The above paragraph is flawed for numerous reasons. The argument that Company A is doomed to fail only based on the previous experience of Company B lacks important substantial proof. The author also mentions that sales should be expected to decrease, given that Company A’s products have been so popular, that the demand for them would be nearly exhausted. This alone does not constitute a logical cause and effect scenario.
The argument fails to provide any justification that Company A is similar to Company B, other than them being competitors in the video-game hardware and software market. There is no real analysis of what led to the collapse of Company B and therefore no reason to assume both companies should follow the same path. Had the author provided information regarding the long term business plans of both companies, there could possibly be a more reasonable line of comparison, which could lead us to believe Company A is heading towards the same path as its competitor did. Even then, there would likely not be any concrete evidence to make us reach the author’s strong conclusion.

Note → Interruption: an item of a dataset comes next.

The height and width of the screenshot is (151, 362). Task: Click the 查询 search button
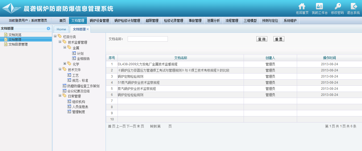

Another possible solution for the author to justify its assumption would be to better explain the economical scenario which lead Company B to collapse, together with what the author considers a “collapse”. There is no base to understand whether this was caused by Company issues or by a major economic crises. In the mean time there is no further development on what the dimensions of such “collapse” might have been. All that can be inferred is that Company B is no longer a $12 billion a year giant, and that, by itself, hardly classifies a business as a failure.
Furthermore, the assumption that Company A’s product demand would be reaching an end does not take into considerations any possibilities of new product developments the company might have. There is no reason to believe that a well established business would intend to live out of one non-updated product forever. From a strategic point of view, Company A likely has in its plans to further develop their key product or to introduce fresh products to its line.
In conclusion, the argument has failed to build a logical link between one event that happened with one specific company and the overall success of another competitor in the sector. While there could be relevant similarities and useful insights from analyzing the path that Company B took, there is no evident reason to believe Company A will follow down the same road.